Reputation: 434
Considering the following function:
public void execute4() {
File filePath = new File(filePathData);
File[] files = filePath.listFiles((File filePathData) -> filePathData.getName().endsWith("CDR"));
List<CDR> cdrs = new ArrayList<CDR>();
Arrays.asList(files).parallelStream().forEach(file -> readCDRP(cdrs, file));
cdrs.sort(cdrsorter);
}
which reads a list of Files containing CDR and executes the readCDRP() which is this:
private void readCDRP(List<CDR> cdrs, File file) {
final CDR cdr = new CDR(file.getName());
try (BufferedReader bfr = new BufferedReader(new FileReader(file))) {
List<String> lines = bfr.lines().collect(Collectors.toList());
lines.parallelStream().forEach(e -> {
String[] data = e.split(",", -1);
CDREntry entry = new CDREntry(file.getName());
for (int i = 0; i < data.length; i++) {
entry.setField(i, data[i]);
}
cdr.addEntry(entry);
});
if (cdr != null) {
cdrs.add(cdr);
}
} catch (IOException e) {
e.printStackTrace();
}
}
What I observe is that occasionally and NOT all the time, I either get a ArrayIndexNotBound Exception at the readCDRP function over the line (which is awkward, as the list of cdr is an ArrayList() ):
cdr.addEntry(entry);
or at the last line in execute4() where I apply the sorting.
I think the issue is that the first parallelStream from execute4 is not in a separate space in memory from the second parallelStream execution inside readCDRP() and also seems to share wrongly the data. Using "seem" word as I can't confirm and is just a hutch.
The questions are: is my code buggy to the bone from JDK8 perspective? Is there a workaround using the same flow, something like using CountDownLatch for example? Is limitation of the ForkJoinPool ?
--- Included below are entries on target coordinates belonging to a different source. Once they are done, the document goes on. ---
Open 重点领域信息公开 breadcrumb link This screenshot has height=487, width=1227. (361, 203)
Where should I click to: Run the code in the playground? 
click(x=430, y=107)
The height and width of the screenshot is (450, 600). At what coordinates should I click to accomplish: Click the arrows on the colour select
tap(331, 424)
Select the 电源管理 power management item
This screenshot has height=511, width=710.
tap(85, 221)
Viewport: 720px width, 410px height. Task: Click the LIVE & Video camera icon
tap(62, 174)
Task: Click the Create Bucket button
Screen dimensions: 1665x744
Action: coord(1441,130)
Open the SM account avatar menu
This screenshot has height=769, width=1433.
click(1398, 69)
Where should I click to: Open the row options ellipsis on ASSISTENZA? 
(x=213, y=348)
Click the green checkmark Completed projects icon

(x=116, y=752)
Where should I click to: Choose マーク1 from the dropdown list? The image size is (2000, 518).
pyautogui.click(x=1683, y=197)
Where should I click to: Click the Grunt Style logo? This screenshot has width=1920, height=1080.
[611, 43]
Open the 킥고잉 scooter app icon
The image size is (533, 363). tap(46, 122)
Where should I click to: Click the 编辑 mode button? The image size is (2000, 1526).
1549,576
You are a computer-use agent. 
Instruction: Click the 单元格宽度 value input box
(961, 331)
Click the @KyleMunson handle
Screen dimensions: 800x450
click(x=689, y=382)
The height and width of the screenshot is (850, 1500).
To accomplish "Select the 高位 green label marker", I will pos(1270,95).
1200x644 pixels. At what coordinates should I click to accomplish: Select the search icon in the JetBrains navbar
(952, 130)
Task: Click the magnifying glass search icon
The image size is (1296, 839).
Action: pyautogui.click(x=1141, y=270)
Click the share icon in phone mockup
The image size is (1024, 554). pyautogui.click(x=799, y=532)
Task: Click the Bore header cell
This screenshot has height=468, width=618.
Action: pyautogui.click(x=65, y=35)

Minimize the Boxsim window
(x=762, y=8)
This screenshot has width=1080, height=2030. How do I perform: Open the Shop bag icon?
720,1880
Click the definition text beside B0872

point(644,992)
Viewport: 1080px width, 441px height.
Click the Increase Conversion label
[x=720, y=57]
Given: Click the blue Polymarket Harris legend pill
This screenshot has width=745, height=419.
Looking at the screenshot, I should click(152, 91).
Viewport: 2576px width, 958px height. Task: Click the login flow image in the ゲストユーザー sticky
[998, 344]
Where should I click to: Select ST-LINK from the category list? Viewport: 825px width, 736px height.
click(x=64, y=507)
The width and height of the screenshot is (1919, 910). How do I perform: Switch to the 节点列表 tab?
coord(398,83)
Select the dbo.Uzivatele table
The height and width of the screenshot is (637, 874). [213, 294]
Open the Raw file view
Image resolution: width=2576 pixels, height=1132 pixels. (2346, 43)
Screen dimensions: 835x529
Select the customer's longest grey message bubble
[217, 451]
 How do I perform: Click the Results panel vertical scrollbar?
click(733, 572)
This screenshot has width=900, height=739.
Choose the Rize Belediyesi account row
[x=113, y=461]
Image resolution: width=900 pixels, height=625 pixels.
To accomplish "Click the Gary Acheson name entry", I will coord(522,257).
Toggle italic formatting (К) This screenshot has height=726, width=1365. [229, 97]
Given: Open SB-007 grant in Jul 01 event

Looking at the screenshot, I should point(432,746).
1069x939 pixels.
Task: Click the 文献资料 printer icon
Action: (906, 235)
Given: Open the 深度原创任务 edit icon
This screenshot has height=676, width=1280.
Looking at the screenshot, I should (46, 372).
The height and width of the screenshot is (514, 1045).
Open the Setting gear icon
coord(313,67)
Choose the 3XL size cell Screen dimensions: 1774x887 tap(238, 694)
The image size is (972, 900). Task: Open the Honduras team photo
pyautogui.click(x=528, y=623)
Thanks for any responce....
EDIT(1): The addEntry is part of a class itself:
class CDR {
public final String fileName;
private final List<CDREntry> entries = new ArrayList<CDREntry>();
public CDR(String fileName) {
super();
this.fileName = fileName;
}
public List<CDREntry> getEntries() {
return entries;
}
public List<CDREntry> addEntry(CDREntry e) {
entries.add(e);
return entries;
}
public String getFileName() {
return this.fileName;
}
}
Upvotes: 2
Views: 527
Reputation: 13696
Your code is broken from a thread safety point of view. In readCDR
you add elements to the cdrs
list which is an ArrayList
that does not support concurrent writes. That is why it breaks.
A better approach would be to have readCDR
return a cdr
object and do something like:
List<CDR> cdrs = Arrays.stream(files)
.parallel()
.map(this::readCDR)
.collect(Collectors.toList());
Also, using parallel streams for IO related operations is generally a bad idea, but that is another discussion.
Upvotes: 4
Reputation: 100209
When you starting programming in functional style you should prefer immutable objects which can be fully created via construction (or probably using builder pattern or some factory method). So your CDREntry
class may look like this:
class CDREntry {
private final String[] fields;
private final String name;
public CDREntry(String name, String[] fields) {
this.name = name;
this.fields = fields;
}
// Add getters and whatever
}
And your CDR
class may look like this:
class CDR {
private final String fileName;
private final List<CDREntry> entries;
public CDR(String fileName, List<CDREntry> entries) {
this.fileName = fileName;
this.entries = entries;
}
public List<CDREntry> getEntries() {
return entries;
}
public String getFileName() {
return this.fileName;
}
}
Having such classes things become easier. The rest of the code can be rewritten like this:
public void execute4() {
File filePath = new File(filePathData);
File[] files = filePath.listFiles((File data, String name) ->
data.getName().endsWith("CDR")); // fixed this line: it had compilation error
List<CDR> cdrs = Arrays.stream(files).parallel()
.map(this::readCDRP).sorted(cdrsorter)
.collect(Collectors.toList());
}
private CDR readCDRP(File file) {
try (BufferedReader bfr = new BufferedReader(new FileReader(file))) {
// I'm not sure that collecting lines into list
// before main processing was actually necessary
return bfr.lines().parallelStream()
.map(e -> new CDREntry(file.getName(), e.split(",", -1)))
.collect(Collectors.collectingAndThen(
Collectors.toList(), list -> new CDR(file.getName(), list)));
} catch (IOException e) {
throw new UncheckedIOException(e);
}
}
In general remember that forEach
is usually not the cleanest way to solve the tasks. It may be helpful when you integrate the streams into legacy code, but in general should be avoided.
Upvotes: 3
Reputation: 1647
you are using a parallel stream and a lambda that has side effects (the lambda updates the ArrayList 'cdrs') try to use a Collector or a Reduction-Operation.
Upvotes: 2